★さちゅりこん――渡邊史郎と縦塗横抹

世界が矛盾的自己同一的形成として、現在において過去と未来とが一となるという時、我々は反省的である。(西田幾多郎)

落窪選挙

2024-10-27 22:35:34 | 文学


さすがに、おとどの思す心あるべしと、つつみたまひて、「落窪の君と言へ」と宣へば、人々も、さ言ふ。おとども、ちごよりらうたくや思しつかずなりにけむ、まして北の方の御ままにて、はかなきこと多かりけり。はかばかしき人もなく、乳母もなかりけり。ただ、親のおはしける時より使ひつけたる童のされたる女ぞ、後見とつけて使ひたまひける。あはれに思ひかはして、片時離れず。さるは、この君のかたちは、かくかしづきたまふ御むすめなどにも劣るまじけれど、出で交らふことなくて、あるものとも知る人なし。やうやう物思ひ知るままに、世の中あはれに心憂きことをのみ思されければ、かくのぞみうち嘆く。
  日にそへて憂さのみまさる世の中に心づくしの身をいかにせむ
と言ひて、いたう物思ひ知りたるさまにて


あはれお前はさっさと落選せよとは言いがたいので、落窪物語でもよむべし。継子いじめに怒り心頭、それが権力に対するなにかになるかもしれない。
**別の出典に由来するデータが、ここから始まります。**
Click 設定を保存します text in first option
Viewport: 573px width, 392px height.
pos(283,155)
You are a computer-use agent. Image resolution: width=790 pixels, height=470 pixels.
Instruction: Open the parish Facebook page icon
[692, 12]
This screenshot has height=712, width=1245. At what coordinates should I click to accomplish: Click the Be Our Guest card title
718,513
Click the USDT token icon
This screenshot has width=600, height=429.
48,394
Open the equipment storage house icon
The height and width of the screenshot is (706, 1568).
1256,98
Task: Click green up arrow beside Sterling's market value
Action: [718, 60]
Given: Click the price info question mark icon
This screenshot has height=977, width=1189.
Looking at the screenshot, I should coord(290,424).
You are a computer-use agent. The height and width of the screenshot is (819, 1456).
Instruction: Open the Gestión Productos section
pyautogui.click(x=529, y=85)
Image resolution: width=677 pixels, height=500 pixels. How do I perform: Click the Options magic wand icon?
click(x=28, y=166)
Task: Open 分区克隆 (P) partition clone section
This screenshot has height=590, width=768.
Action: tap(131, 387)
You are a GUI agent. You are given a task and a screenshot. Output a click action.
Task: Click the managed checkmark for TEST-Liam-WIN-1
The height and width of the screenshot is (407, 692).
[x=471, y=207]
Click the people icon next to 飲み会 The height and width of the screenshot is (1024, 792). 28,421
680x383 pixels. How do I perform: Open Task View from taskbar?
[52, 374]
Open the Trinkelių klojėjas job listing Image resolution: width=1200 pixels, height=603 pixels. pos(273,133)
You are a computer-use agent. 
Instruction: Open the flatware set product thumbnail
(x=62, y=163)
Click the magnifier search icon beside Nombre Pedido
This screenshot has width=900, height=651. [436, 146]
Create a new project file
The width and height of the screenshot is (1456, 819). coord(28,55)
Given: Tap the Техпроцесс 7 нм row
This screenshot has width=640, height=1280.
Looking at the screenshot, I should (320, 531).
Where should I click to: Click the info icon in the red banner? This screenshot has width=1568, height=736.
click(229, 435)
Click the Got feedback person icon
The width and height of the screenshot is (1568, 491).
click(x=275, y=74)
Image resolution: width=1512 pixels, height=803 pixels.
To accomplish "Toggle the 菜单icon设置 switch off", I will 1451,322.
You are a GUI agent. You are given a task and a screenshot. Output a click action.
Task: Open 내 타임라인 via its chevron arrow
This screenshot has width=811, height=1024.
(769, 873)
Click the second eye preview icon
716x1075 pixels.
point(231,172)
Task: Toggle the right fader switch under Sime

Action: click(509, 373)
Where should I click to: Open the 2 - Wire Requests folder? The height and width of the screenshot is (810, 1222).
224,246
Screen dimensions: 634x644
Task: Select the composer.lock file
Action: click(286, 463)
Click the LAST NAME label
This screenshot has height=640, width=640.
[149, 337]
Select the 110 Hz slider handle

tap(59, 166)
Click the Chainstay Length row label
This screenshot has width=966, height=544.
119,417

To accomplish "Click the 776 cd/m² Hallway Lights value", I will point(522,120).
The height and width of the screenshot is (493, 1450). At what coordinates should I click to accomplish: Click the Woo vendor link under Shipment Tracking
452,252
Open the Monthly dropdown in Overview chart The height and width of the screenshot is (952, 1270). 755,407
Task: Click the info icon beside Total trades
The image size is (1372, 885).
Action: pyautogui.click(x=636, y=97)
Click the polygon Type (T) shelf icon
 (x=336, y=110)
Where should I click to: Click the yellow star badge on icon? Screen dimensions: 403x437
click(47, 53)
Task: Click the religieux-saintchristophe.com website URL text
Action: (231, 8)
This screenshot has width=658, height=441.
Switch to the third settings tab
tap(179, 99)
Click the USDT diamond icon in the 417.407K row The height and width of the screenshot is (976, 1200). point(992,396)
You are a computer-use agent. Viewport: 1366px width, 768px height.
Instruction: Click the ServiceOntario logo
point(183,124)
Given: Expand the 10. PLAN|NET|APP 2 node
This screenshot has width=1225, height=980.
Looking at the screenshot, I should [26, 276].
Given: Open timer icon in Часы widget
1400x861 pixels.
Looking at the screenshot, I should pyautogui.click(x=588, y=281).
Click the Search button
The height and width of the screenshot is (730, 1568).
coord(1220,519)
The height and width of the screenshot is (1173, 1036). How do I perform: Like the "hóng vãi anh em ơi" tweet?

わたくしぐらいになると、「今日投票行った?」と家のメダカからも言われる。勝手な想像だが、やはり家族を抱えていると投票ぐらいいかねばと思う人は多いんじゃねえかなと思う。わたしも家族がいなかったらメダカも喋るきがせんし。

それはともかく、むかし爆笑問題が「暴走族をおならプープー族と言うべき」と言ってたけど、闇バイトも、なにか別の言い方をかんがえるべし。しかしやってることがかわいげも何もないからひどいネーミングしか思いつかない。自民党でも民主党でも何でもいいが、空気を読むことで疲弊して必死に仕事をやれなくなると、人間かわいげがなくなるという事態だ。暴走族はただ走るのが好きだった面がかわいげをかもしだしていたのである。

かわいげがなくなると、人間エンターテインメントに走る。劇場型選挙とはそういうものである。

思うに、我々がかくもかわいげをなくしたのには、近代文学にあったようなヒステリックな叙情に対する評価をあやまってきたというのがあるとおもう。例えば、伊藤左千夫みたいなものの評価に失敗しているところがあると思うのである。短歌に対する評価はいろんな理由でどこかヒステリックになりがちなんだが、それも原因のひとつだろう。短歌だってほんとは被り芸みたいなところがある。これを「叫び」とか言っているうちになにか自らの感情を見失った。

例えば、英霊というものは何か被りたがるものであってその代表的なあれがゴジラである。最近はかぶることもやめてただの絵になった。ほんとの「英霊」があるかのような馬鹿馬鹿しい評論が増えているが、「叫び」の存在論化みたいなことが起こっているのであろう。たぶん、根岸短歌会が子規亡き後どことなく厳格なボスの不在に悩んでいたことと関係がある気がする。

例えば、組織のなかの手続きを厳格にしただけで、その組織はかなりまともになる。意見徴収の場が知らないうちに合意形成のエビデンスに使われるみたいなことを許していると、FDなんかも合意形成の場になってしまうのである。そんな緩さが許されている場合には、合意形成は、何か英霊や叫びに左右されるわけであるから、――同時に、空気読まずに意見を言うたった、あるいは放言したおれがエライみたいな人の存在をそのご本人を筆頭に過剰に評価してしまうことになりかねない。